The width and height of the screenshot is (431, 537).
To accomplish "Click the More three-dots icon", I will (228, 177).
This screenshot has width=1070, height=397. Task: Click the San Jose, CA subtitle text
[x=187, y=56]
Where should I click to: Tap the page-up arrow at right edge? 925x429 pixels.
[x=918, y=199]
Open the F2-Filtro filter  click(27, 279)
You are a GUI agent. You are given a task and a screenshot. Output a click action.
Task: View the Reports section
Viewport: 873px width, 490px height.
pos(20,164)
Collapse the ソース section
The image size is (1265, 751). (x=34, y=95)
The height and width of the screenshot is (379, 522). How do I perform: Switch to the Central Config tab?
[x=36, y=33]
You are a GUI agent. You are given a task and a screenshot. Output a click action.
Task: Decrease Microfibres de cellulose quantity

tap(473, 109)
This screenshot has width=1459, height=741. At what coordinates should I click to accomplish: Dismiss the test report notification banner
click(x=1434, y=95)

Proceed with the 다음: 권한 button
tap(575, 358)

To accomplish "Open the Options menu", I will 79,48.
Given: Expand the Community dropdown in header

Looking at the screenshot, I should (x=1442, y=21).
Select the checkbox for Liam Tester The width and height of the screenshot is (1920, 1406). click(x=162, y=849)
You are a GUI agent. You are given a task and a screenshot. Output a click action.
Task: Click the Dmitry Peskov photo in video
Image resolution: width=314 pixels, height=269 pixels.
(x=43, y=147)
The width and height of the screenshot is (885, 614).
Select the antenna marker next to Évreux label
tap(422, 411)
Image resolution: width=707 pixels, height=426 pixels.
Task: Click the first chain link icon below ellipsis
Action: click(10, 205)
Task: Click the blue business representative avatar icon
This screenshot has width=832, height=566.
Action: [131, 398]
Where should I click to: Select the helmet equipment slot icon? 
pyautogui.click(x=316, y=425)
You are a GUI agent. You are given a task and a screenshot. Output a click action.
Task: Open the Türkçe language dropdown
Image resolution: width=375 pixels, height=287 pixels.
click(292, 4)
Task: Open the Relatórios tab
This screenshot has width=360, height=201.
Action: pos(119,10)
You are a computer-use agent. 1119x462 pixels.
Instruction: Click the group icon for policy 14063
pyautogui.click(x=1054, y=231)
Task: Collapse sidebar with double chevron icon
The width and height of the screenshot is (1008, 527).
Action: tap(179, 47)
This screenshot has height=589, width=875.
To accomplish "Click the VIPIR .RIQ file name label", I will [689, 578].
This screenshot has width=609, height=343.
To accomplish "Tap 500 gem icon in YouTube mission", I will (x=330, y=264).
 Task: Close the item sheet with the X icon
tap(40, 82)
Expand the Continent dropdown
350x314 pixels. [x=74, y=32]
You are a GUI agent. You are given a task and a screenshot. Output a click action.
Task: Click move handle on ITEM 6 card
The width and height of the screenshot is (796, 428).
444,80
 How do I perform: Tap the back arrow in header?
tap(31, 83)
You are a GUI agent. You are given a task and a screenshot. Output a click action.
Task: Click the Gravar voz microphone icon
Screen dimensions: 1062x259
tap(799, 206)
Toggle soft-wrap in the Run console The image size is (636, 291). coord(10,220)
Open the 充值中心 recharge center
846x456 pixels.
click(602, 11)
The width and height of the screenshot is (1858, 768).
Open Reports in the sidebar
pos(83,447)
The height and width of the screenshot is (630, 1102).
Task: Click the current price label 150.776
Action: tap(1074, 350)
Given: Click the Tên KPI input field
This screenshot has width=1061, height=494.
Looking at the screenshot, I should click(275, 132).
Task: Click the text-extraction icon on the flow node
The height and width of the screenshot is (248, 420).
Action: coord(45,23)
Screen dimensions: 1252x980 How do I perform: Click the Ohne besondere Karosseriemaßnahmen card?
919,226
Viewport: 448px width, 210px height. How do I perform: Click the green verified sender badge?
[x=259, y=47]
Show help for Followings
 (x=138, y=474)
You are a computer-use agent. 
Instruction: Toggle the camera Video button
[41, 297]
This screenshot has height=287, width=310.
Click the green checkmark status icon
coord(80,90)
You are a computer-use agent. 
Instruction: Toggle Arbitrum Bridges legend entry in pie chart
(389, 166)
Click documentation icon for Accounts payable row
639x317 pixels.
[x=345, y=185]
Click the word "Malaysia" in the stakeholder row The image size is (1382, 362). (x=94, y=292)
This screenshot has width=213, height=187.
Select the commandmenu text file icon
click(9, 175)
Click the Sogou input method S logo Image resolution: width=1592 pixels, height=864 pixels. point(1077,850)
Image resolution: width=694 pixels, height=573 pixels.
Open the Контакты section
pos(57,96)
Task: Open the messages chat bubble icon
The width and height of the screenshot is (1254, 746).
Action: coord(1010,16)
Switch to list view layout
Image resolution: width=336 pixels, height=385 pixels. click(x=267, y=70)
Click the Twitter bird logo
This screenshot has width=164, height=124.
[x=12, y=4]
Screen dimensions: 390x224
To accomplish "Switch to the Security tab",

**Required action**
The lines to copy are those above that contain "will".

**Output for this task**
To accomplish "Click the More three-dots icon", I will (228, 177).
To accomplish "Open the Options menu", I will 79,48.
To accomplish "Click the VIPIR .RIQ file name label", I will [689, 578].
To accomplish "Tap 500 gem icon in YouTube mission", I will (x=330, y=264).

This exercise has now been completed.